DONNIE YEN HAS BEEN punched, in the name of moviemaking, more times than he can count. Kicked. Burnt. Sliced open. Thrown from horses. You name it, he’s hurt it. “I have so many injuries,” Yen says, laughing. It comes with the job—you don’t carve out a 40-year career kicking ass in Hong Kong action cinema without also getting your own kicked occasionally.
Yen could regale you with stories of his scrapes for hours. But for brevity’s sake, here’s just one. Yen was on the set of Tsui Hark’s now classic 1992 sequel Once Upon a Time in China II, filming the kind of action scene they really don’t make anymore. Yen and fellow martial arts legend Jet Li go at it with bamboo poles, literally bringing down the building around them. Bravura martial arts choreography. Ridiculous athleticism. Zero CGI. Anyway: “[Li] hurt himself. So he had a stunt double wired up,” Yen explains. “We’d broken each other’s staffs, so we were holding two, one in each hand.” The prop staffs weren’t up to the task, so they were using real bamboo, “solid, heavy as hell”.

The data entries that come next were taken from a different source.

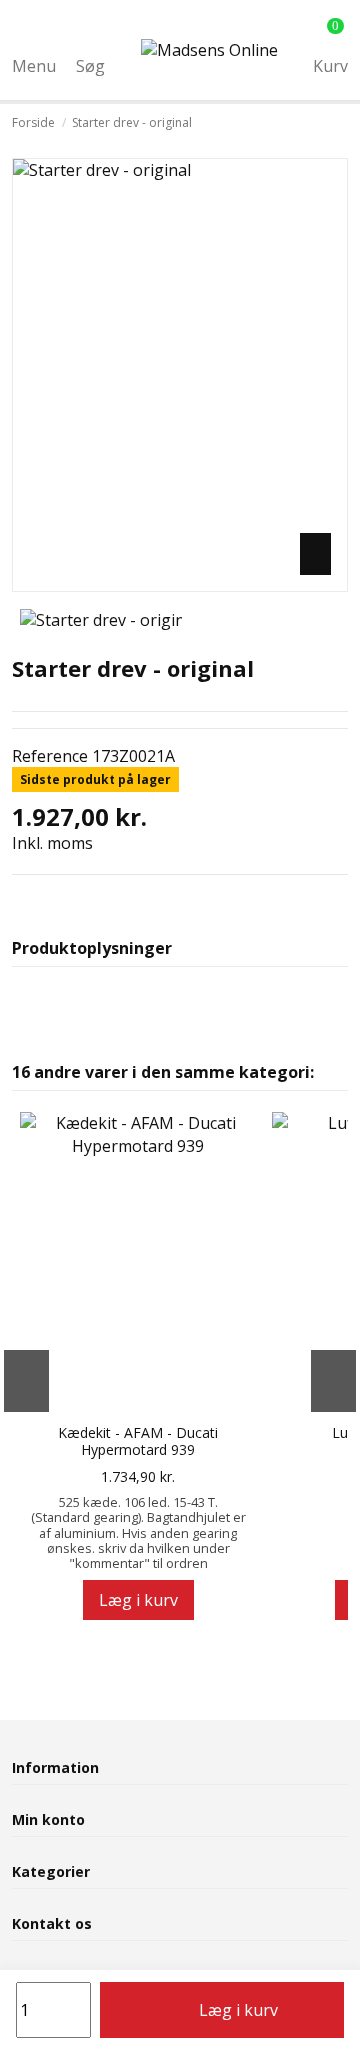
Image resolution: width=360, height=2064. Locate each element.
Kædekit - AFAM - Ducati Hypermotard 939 (138, 1442)
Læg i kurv (238, 2010)
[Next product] (342, 123)
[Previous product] (328, 123)
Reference (50, 756)
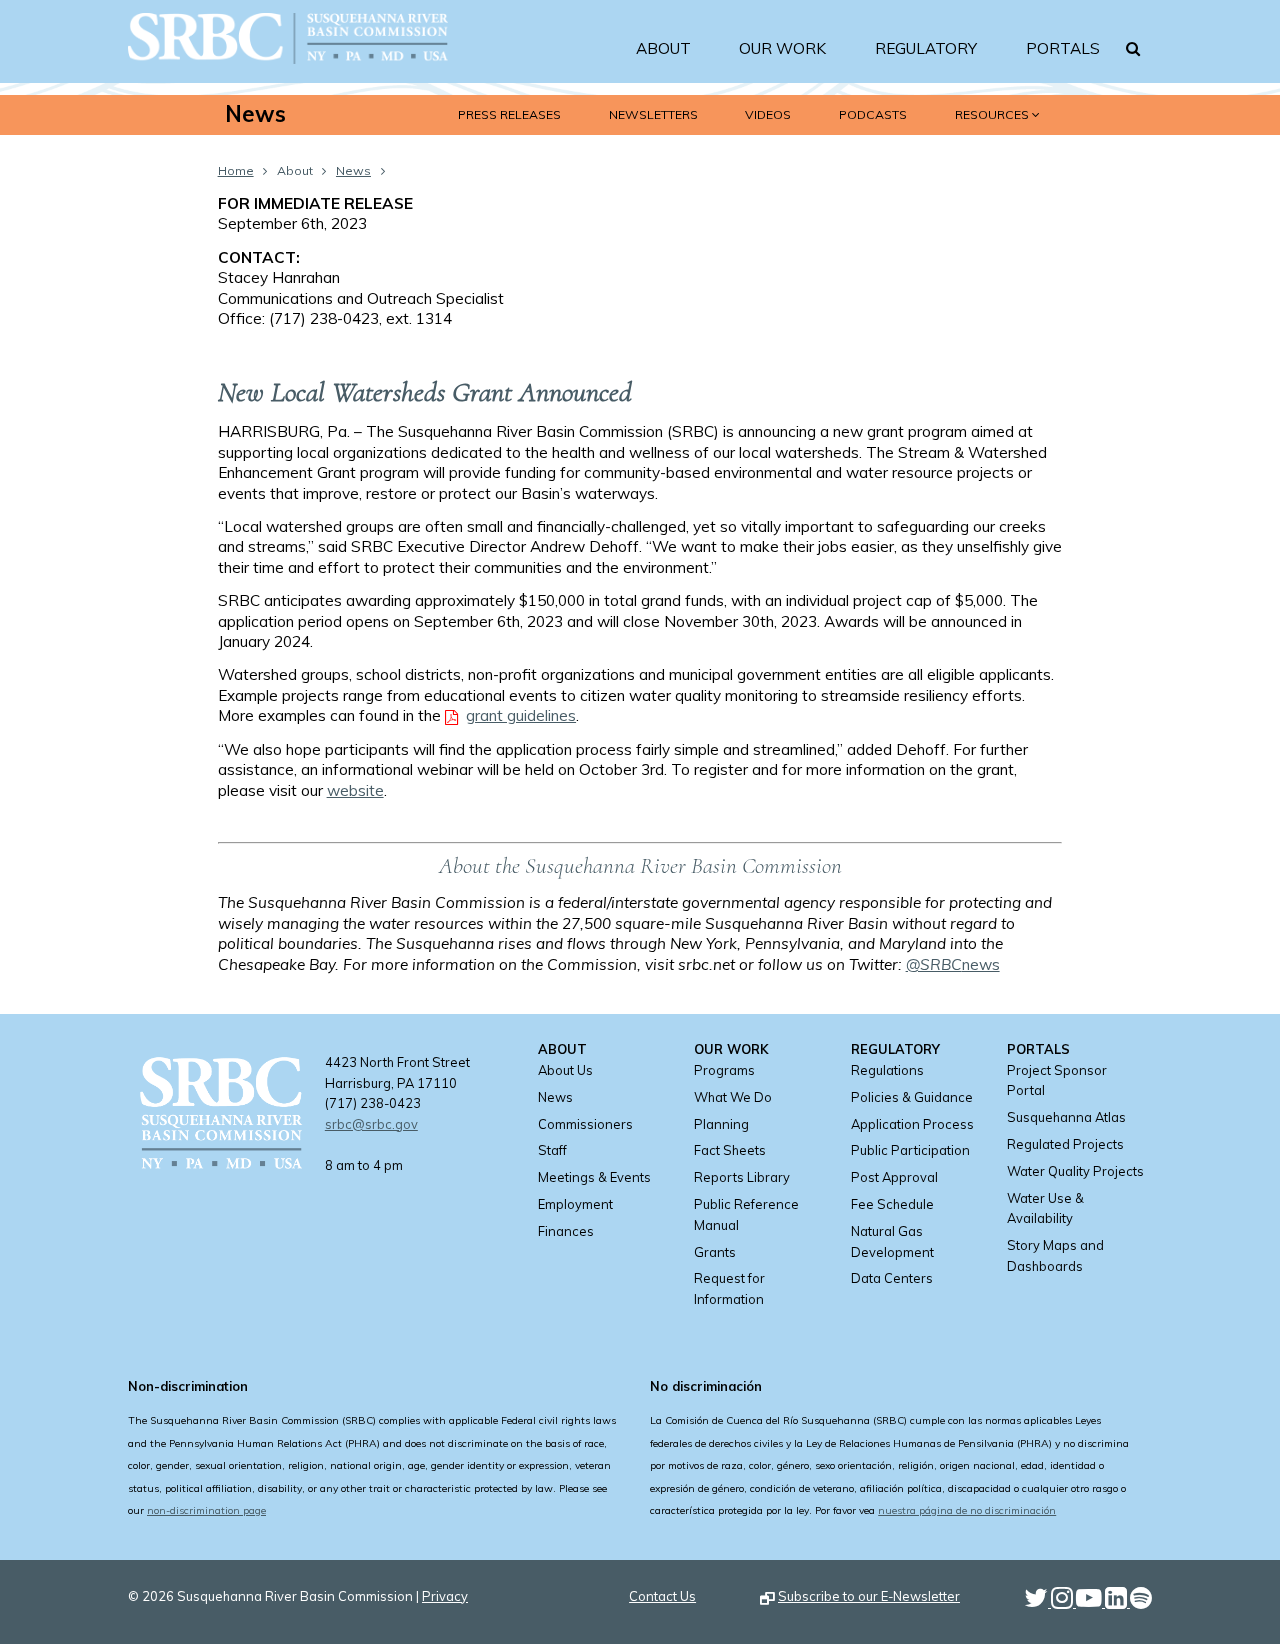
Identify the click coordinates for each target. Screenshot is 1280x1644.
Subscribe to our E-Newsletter (869, 1596)
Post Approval (894, 1177)
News (255, 115)
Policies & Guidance (912, 1097)
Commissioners (585, 1124)
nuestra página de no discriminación (967, 1510)
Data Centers (892, 1278)
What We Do (733, 1097)
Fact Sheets (730, 1150)
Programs (724, 1070)
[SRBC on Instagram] (1063, 1602)
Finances (566, 1231)
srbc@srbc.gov (371, 1124)
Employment (575, 1204)
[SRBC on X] (1037, 1602)
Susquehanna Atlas (1066, 1117)
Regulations (887, 1070)
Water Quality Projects (1075, 1171)
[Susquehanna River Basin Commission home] (288, 71)
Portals (1063, 48)
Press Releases (509, 114)
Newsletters (653, 114)
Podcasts (873, 114)
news (953, 964)
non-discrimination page (206, 1510)
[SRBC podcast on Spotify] (1141, 1602)
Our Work (782, 48)
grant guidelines (521, 715)
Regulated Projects (1065, 1144)
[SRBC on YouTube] (1090, 1602)
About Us (565, 1070)
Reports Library (742, 1177)
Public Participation (910, 1150)
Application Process (912, 1124)
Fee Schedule (892, 1204)
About (663, 48)
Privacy (445, 1596)
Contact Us (662, 1596)
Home (236, 170)
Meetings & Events (594, 1177)
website (355, 790)
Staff (552, 1150)
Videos (768, 114)
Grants (715, 1252)
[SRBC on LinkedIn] (1117, 1602)
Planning (721, 1124)
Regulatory (926, 48)
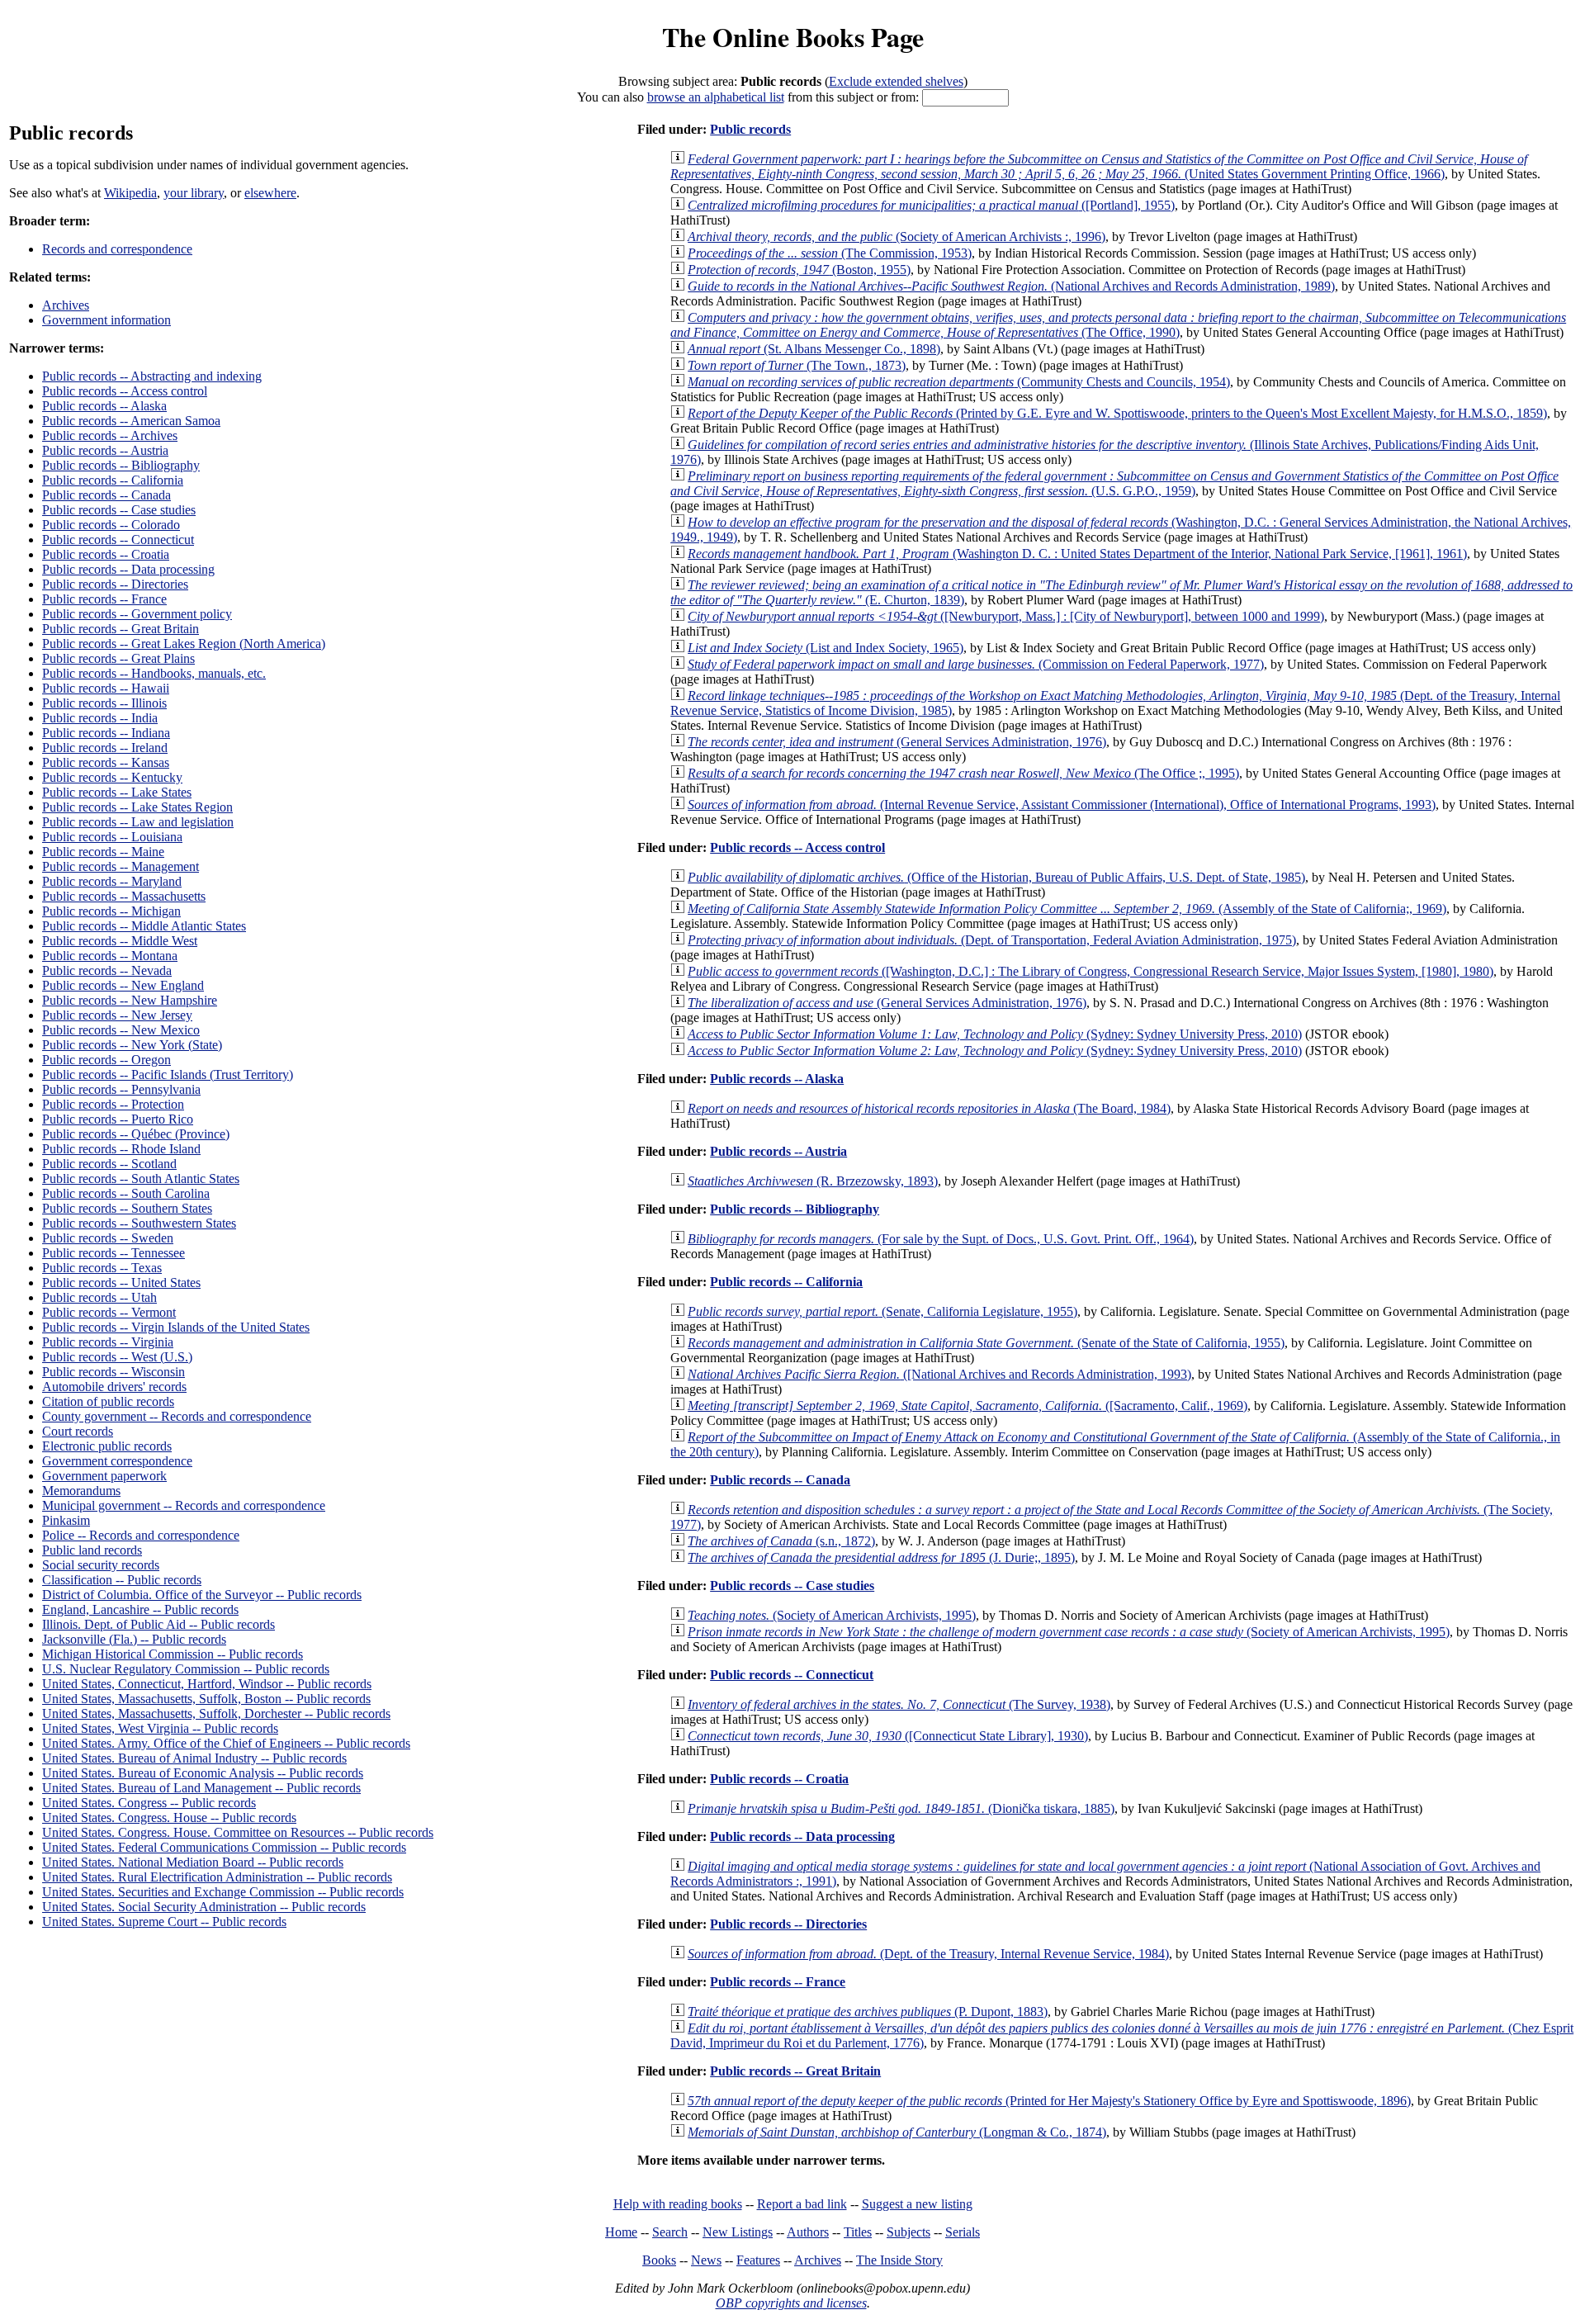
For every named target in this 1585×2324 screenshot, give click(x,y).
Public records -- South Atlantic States (140, 1178)
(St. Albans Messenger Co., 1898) (814, 349)
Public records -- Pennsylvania (121, 1089)
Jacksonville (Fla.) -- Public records (134, 1639)
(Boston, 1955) (799, 270)
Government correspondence (117, 1461)
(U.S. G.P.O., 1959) (1114, 483)
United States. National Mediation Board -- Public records (192, 1862)
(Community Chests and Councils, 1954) (959, 382)
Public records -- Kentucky (112, 777)
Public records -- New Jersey (117, 1015)
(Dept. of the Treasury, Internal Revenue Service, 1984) (928, 1954)
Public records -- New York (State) (132, 1045)
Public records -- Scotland (109, 1164)
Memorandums (81, 1491)
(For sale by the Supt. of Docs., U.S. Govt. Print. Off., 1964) (941, 1239)
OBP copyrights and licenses (791, 2303)
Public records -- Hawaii (105, 688)
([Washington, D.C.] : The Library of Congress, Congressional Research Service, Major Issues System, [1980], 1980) (1090, 971)
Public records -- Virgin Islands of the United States (176, 1327)
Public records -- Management (120, 866)
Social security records (100, 1565)
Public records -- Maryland (112, 881)
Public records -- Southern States (127, 1208)
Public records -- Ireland (105, 748)
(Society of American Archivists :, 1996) (896, 237)
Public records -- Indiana (106, 733)
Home (621, 2232)
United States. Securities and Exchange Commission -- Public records (223, 1892)
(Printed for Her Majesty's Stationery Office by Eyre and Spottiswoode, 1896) (1049, 2101)
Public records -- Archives (109, 435)
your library (193, 193)
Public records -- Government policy (137, 614)
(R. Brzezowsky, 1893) (813, 1181)
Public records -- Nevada (107, 970)
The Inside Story (899, 2260)
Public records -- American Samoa (131, 421)
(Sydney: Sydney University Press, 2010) (995, 1034)
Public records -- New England (123, 985)
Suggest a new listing (917, 2204)
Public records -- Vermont (109, 1312)
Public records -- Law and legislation (138, 822)
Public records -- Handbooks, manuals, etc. (154, 673)
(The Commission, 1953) (830, 253)
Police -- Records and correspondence (140, 1535)
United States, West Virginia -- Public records (160, 1728)
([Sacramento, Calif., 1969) (967, 1406)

The shot was simple: Yen had to block an incoming strike with his pole, while keeping the straight face of a badass wushu master. But the stunt double couldn’t hit the mark. “After 20 or 50 moves, he keeps missing,” Yen says. Last take, the guy overshot and cracked Yen in the face, slicing open his brow a quarter-inch from his eye, nearly blinding him. “I saw stars. Blood sprays like a horror movie.” An ambulance came; Yen received six stitches. The next day, the director called. “ ‘Donnie, can you come in and shoot a close-up? It’s okay—I’m going to shoot you from one side.’ ” Yen laughs.